### TEXT SEGMENT:
*****

At the 1956 Western Open, hosted by the picturesque Presidio Golf Club in San Francisco, Herb Deesen of nearby Berkeley, California, shot 74 in the first round, the same score as notables Al Geiberger, Tommy Bolt and Ed Furgol and six behind leader Billy Casper. Deesen followed that up with a 76 to make the cut on the number
In the third round, Deesen ballooned to a 16-over-par 88 on the not-very-difficult Presidio course. He improved to 81 on Sunday to finish at 319, 35 shots behind Mike Fetchick, Doug Ford, Jay Hebert, and Don January (Fetchick won the playoff). Among those who made the cut, Deesen was dead last by four shots and earned $110.
Remarkably, the 1956 Western Open was the highlight of Deesen’s career as a self-styled professional golfer. He was not as bad as Maurice Flitcroft, the English crane operator and subject of the 2021 biopic “The Phantom of the Open,” who shot 121 at qualifying for the 1976 Open Championship and was banned from future competitions. But among those who have seriously pursued professional golf for an extended period, Deesen, hands down, is the worst of all time.
The athlete most comparable to Deesen is Joe Shlabotnik, who, per Baseball-Reference.com, compiled a batting average of .004 over an entire season (his one hit in 250 at-bats being a bloop single) and distinguished himself by making “spectacular plays on routine fly balls.” Alas, Shlabotnik was a fictional character created by Charles M. Schulz for the Peanuts comic strip. Deesen, on the other hand, was all too real.
It may seem harsh at this late date to resurrect Deesen’s long-forgotten name (he died in 2002, childless, having never married). However, Deesen’s hubris, self-absorption, and selfishness justify the telling of his story. Like Shlabotnik, no photos exist of Deesen playing his sport, simply because he never did anything on the golf course to give a member of the media reason to take his picture. All he left in newspaper archives is a litany of scores in the mid-to-high 70s and 80s, and WDs.

*****

### INFORMATION SHOWN:
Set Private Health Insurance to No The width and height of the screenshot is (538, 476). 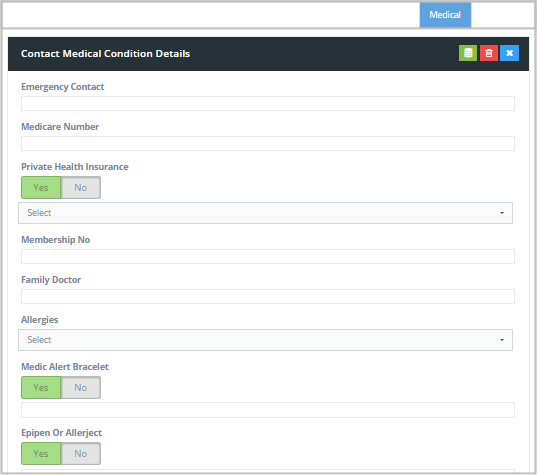tap(81, 188)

*****

### SET TASK 1:
Answer these from the passage on Herb Deesen:
(a) What did Deesen shoot in the third round?
(b) What score did Maurice Flitcroft post at qualifying for the 1976 Open Championship?
(c) In what year did Deesen die?
### SET TASK 2:
Reproduce the passage on Herb Deesen word for word, between "Remarkably, the 1956" and "all too real.", inclusive.

### EXERCISE ANSWER 1:
(a) 88 (16 over par)
(b) 121
(c) 2002

### EXERCISE ANSWER 2:
Remarkably, the 1956 Western Open was the highlight of Deesen’s career as a self-styled professional golfer. He was not as bad as Maurice Flitcroft, the English crane operator and subject of the 2021 biopic “The Phantom of the Open,” who shot 121 at qualifying for the 1976 Open Championship and was banned from future competitions. But among those who have seriously pursued professional golf for an extended period, Deesen, hands down, is the worst of all time.
The athlete most comparable to Deesen is Joe Shlabotnik, who, per Baseball-Reference.com, compiled a batting average of .004 over an entire season (his one hit in 250 at-bats being a bloop single) and distinguished himself by making “spectacular plays on routine fly balls.” Alas, Shlabotnik was a fictional character created by Charles M. Schulz for the Peanuts comic strip. Deesen, on the other hand, was all too real.